MONTESILVANO. Ripensare il suolo e le piste ciclopedonali, come elemento di riqualificazione urbana e per dare una risposta agli eventi alluvionali che sempre più spesso colpiscono Montesilvano. Questo il fil rouge del laboratorio curato dal professor Antonio Clemente, nell’ambito del corso di Urbanistica alla facoltà di Architettura di Pescara. Oltre 50 aspiranti architetti, suddivisi in gruppi, hanno lavorato sul territorio di Montesilvano, predisponendo progetti incentrati sulla slow mobility.
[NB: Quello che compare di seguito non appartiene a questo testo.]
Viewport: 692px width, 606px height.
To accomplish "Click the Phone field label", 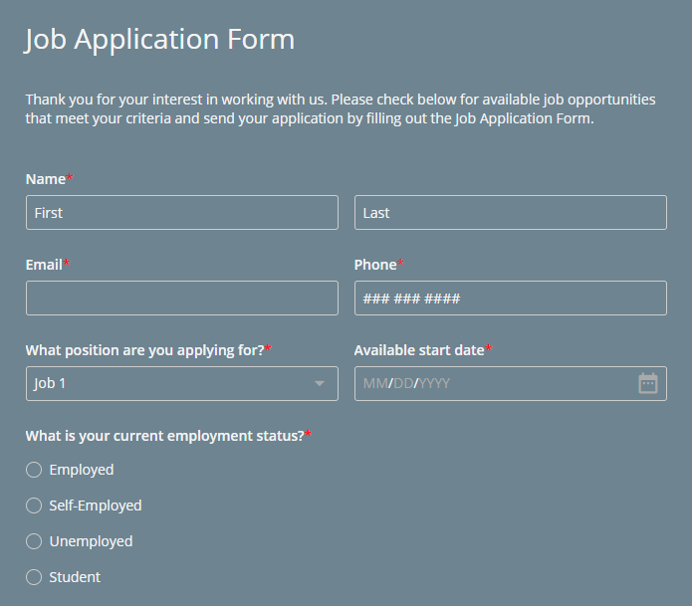I will [x=375, y=265].
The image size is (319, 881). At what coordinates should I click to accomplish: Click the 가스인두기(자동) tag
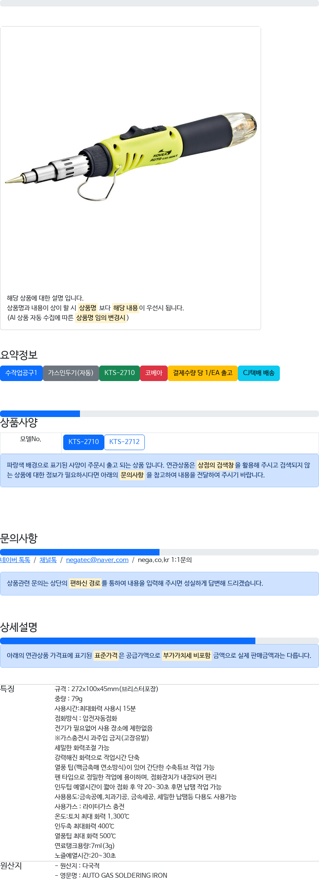71,373
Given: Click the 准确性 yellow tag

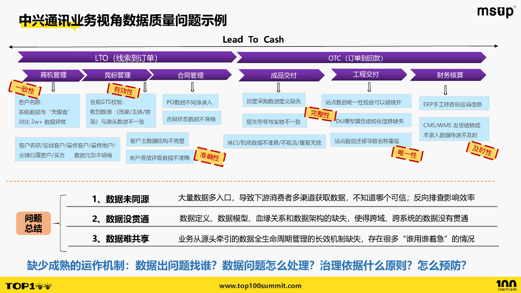Looking at the screenshot, I should pyautogui.click(x=210, y=158).

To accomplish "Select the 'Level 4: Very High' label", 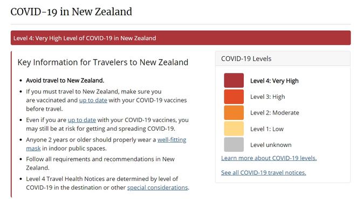I will tap(275, 80).
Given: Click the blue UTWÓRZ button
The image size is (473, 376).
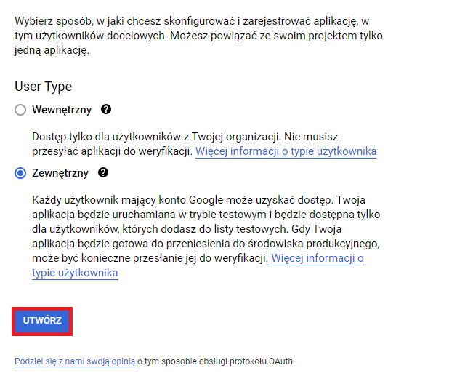Looking at the screenshot, I should tap(42, 321).
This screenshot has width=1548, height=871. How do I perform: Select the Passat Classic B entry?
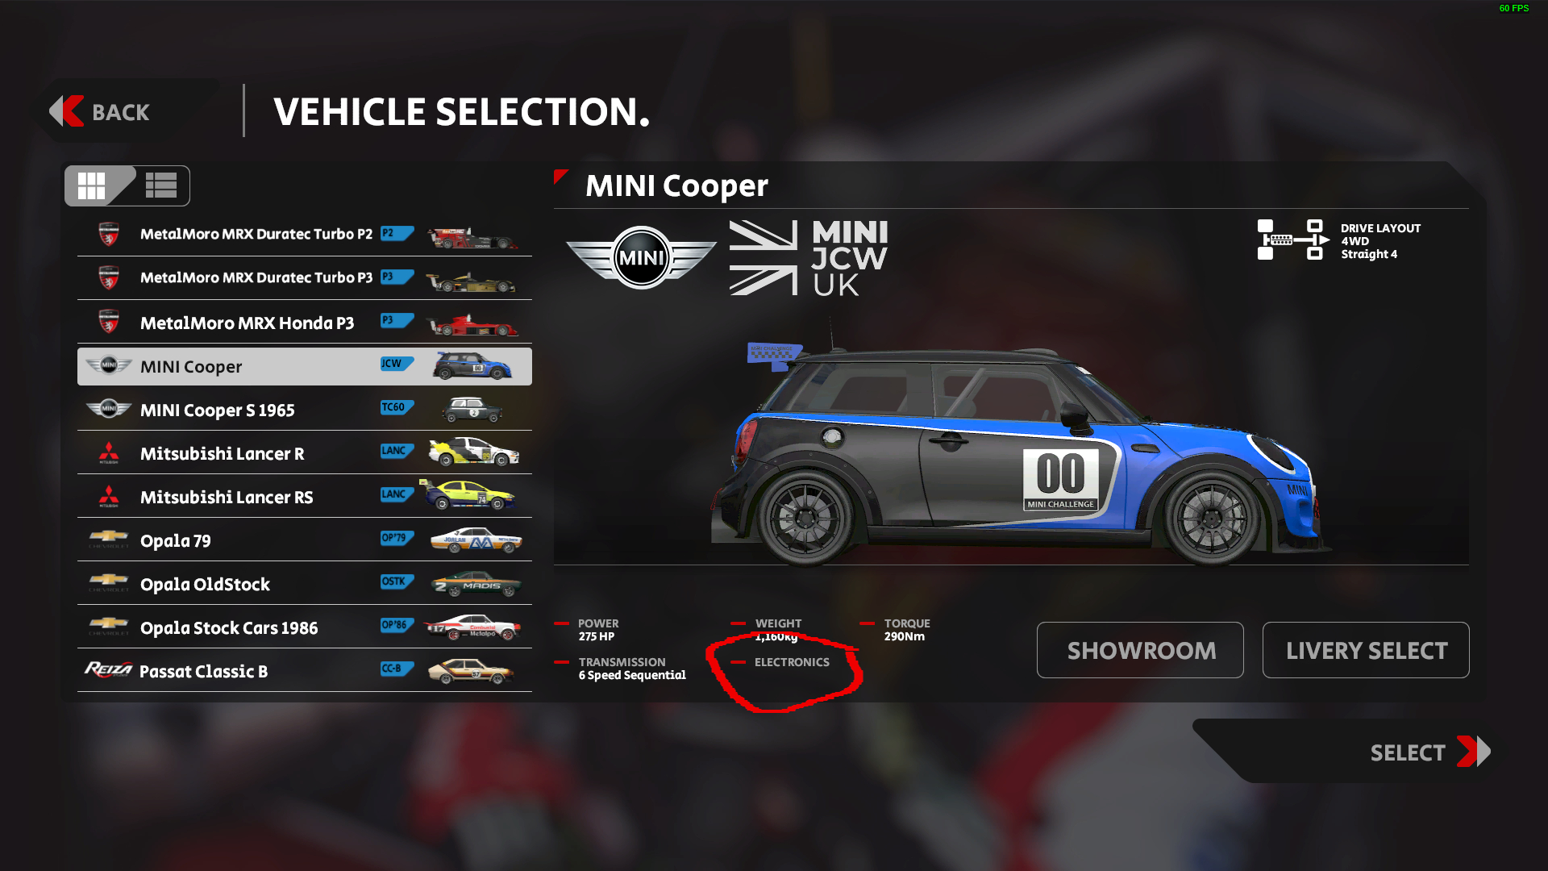point(304,671)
I progetti sono stati elaborati su 5 aree del territorio cittadino: l’area di palazzo Baldoni, con il parco Giovanni Paolo II; l’area di piazza Diaz, con un focus lungo via Roma; la zona della stazione ferroviaria; quella di corso Strasburgo e via Spagna e, per finire, l’area che gli studenti hanno chiamato parco Emiciclo, a ridosso del lungomare. Per ciascuna area sono state pensate piste ciclopedonali, spazi dediti al bike sharing, parcheggi di scambio, zone pedonali e aree verdi, nell’ottica di un unico grande corridoio, che giunga da palazzo Baldoni fino al lungomare, tutto riservato alla mobilità slow. In ciascuna area sono state anche prese in esame le problematiche legate agli allagamenti, fornendo soluzioni alternative come ad esempio gli “Stormwater Tree” o delle vasche di laminazione anti allagamento. «Negli ultimi anni a Montesilvano sono aumentati gli allagamenti urbani derivanti dagli eventi atmosferici estremi», ha sottolineato il professor Clemente. «È una constatazione che apre a nuovi scenari di progetto: la rete ciclabile deve essere considerata non solo come un’infrastruttura per la slow mobility, ma anche come un’attrezzatura urbana in grado di contribuire al trattamento e alle gestione delle acque meteoriche. È una sfida che, se ben impostata, può essere di grande giovamento non solo per i ciclisti, ma per l’intera città».